VORGEGEBENER TEXT
AnDi: Gedanken zur Zeit

AnDi und seine Gedanken zur Zeit:

Die „Querschnittsthemen“ unseres Lebens

Die Zeit eilt voran! Die Klimaziele lassen sich nach den Informationen der Fachleute kaum noch erreichen. Angesichts der schrecklichen Folgen für die Menschheit bin ich immer wieder erstaunt, dass es nicht gelingt, wenigstens eine Geschwindigkeitsbegrenzung auf den Autobahnen einzuführen, wie es fast in ganz Europa möglich ist. Ich wünsche mir oft ein beherztes Zupacken der Politik. Auf der anderen Seite wundere ich mich immer wieder über meine eigene Oberflächlichkeit. Beispiel:
Als neulich der Wirtschaftsminister mit einer schnellen klimaschonenden Modernisierung der Heizungen in den Haushalten an die Öffentlichkeit trat, war ich begeistert. Innerhalb eines Jahres, so habe ich den Vorschlag verstanden, sollen die Heizungen zu einem hohen Prozentsatz aus erneuerbaren Energien betrieben werden. Endlich mal etwas Handfestes! Einige Tage später stellte sich dann heraus, dass eine Boulevardzeitung diesen noch nicht ausgereiften Vorschlag veröffentlicht hatte.
Bis dahin waren mir dann auch Zweifel gekommen, ob ein solches Riesenprojekt tatsächlich innerhalb eines Jahres schaffbar ist. Inzwischen gibt es einige Zwischenrufe, die darauf hinweisen, dass bei diesem Projekt offenbar nicht alle Risiken und Folgeerscheinungen in ausreichender Weise bedacht waren. Wird die Industrie einen solchen Boom bewältigen können? Werden die Hausbesitzer mit älteren Heizungsanlagen einen fünf- oder gar sechsstelligen Eurobetrag für dieses Projekt zahlen können? Was ist mit den Rentnern, die auf dem Lande ihren Hausbau als Teil ihrer Alterssicherung geplant haben? Und damit sind längst nicht alle Fragen in diesem Zusammenhang geklärt.
Nein, ich will nicht in eine politische Kolumne hinabsteigen. Ich möchte mein Erstaunen darüber zum Ausdruck bringen, wie nebensächlich oft wichtige Folgen und Risiken von Entscheidungen betrachtet werden. Oft werden sie sogar gar nicht bedacht. Deswegen haben kluge Denker vorgeschlagen, dass bei jedem neuen Gesetz sogenannte „Querschnittsthemen“ zu bedenken sind. So stellt sich bei jedem Bauprojekt etwa immer auch die Frage, ob es barrierefrei ist, ob bei jeder Stelle, die ausgeschrieben wird, auch Frauen besonders berücksichtigt werden oder behinderte Menschen sogar bevorzugt werden sollten, falls rehabilitative Maßnahmen, praktische Hilfen und Assistenzen möglich sind. Das Thema hieße hier Inklusion.

GESAMMELTES MATERIAL
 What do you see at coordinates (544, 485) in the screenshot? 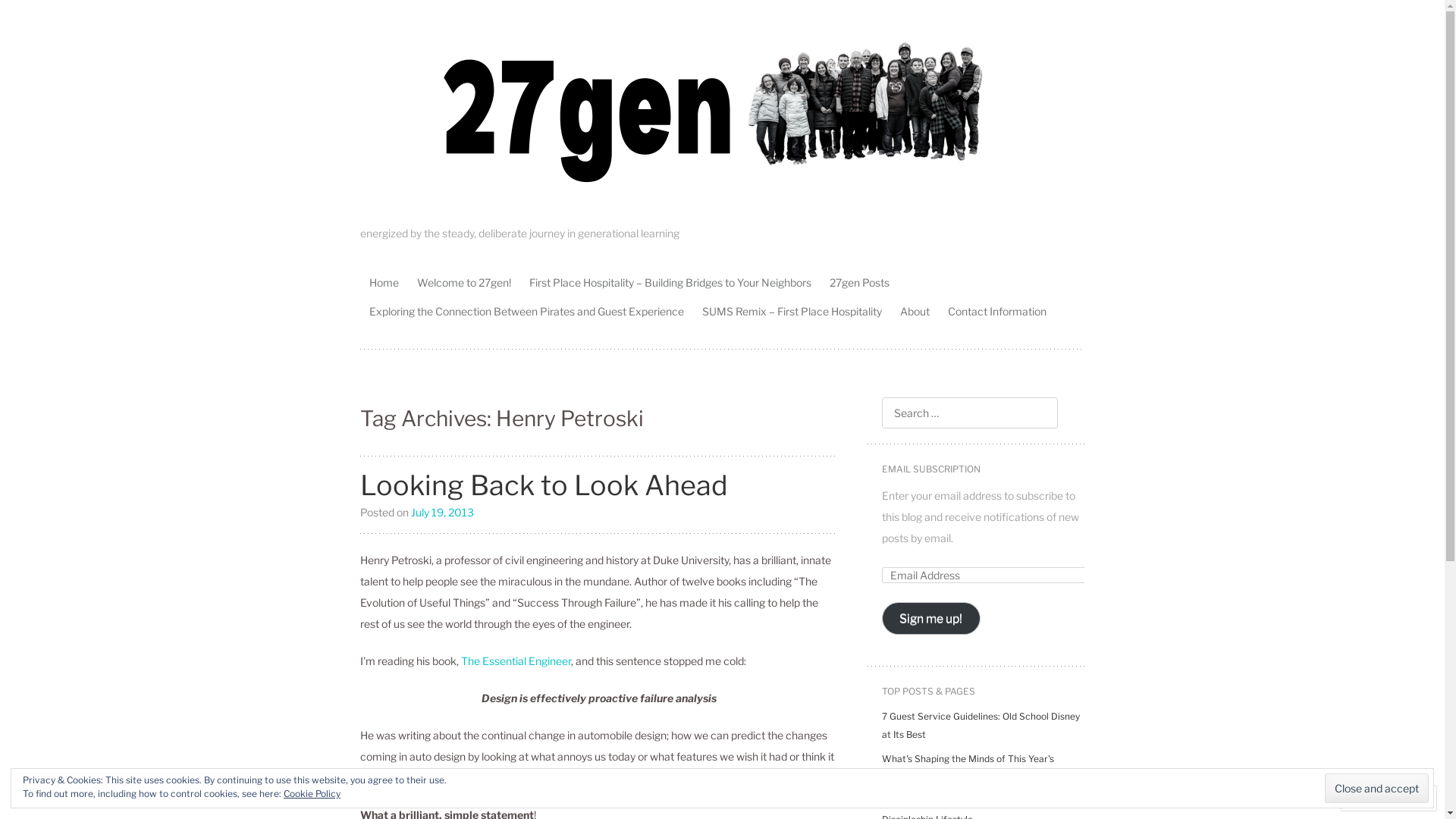
I see `'Looking Back to Look Ahead'` at bounding box center [544, 485].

ZIEL DER ÜBUNG
Setze den Text über die Querschnittsthemen unseres Lebens im Anschluss an seinen letzten Satz fort.

ERGEBNIS DER ÜBUNG
Besonders wichtig finde ich aber auch das Nachdenken über die Erhaltung (oder Wiedererlangung) unserer zwischenmenschlichen Kultur und demokratischen Auseinandersetzung. Was steckt hinter der Gewaltzunahme? Warum ist bei manchen Delikten der Migrantenanteil besonders hoch? Was kann man tun, damit langfristig solche Probleme weniger zerstörerisch für unsere Gesellschaft sind? Auch diese Fragen lassen sich als Querschnittsthemen verstehen, die zu neuen Initiativen führen könnten.
Ich bemühe mich, bei wichtigen Entscheidungen die Folgen und Risiken in den Blick zu nehmen. Ich bemühe mich aber auch schon am Morgen um das Erkennen möglicher Schwierigkeiten und Risiken, die ein Tag bringen kann. Dann gelingt es mir manchmal, mich etwas besser auf schwierige Situationen vorzubereiten und Gefahren und Risiken abzuschätzen. Abstinent lebende abhängige Menschen kennen das Problem. Sie haben gelernt, sich auf die Erfahrungen langjährig drogenfrei lebender Menschen zu verlassen. Solche Menschen haben etwa die Vorstellung, dass die frühe Besinnung am Morgen auf die Notwendigkeit ihrer Abstinenz für die nächsten 24 Stunden – gemeinsam mit der Dankbarkeit für das gesunde Erwachen – eine Hilfe für den ganzen Tag bedeutet. In den 12 Schritten der Anonymen Alkoholiker erweitern sie ihr Bild über sich, ihren Standort in dieser Welt, ihre Möglichkeit, sich von höheren Mächten Hilfe zu holen, demütig zu werden und sich mit anderen Menschen wieder zu versöhnen.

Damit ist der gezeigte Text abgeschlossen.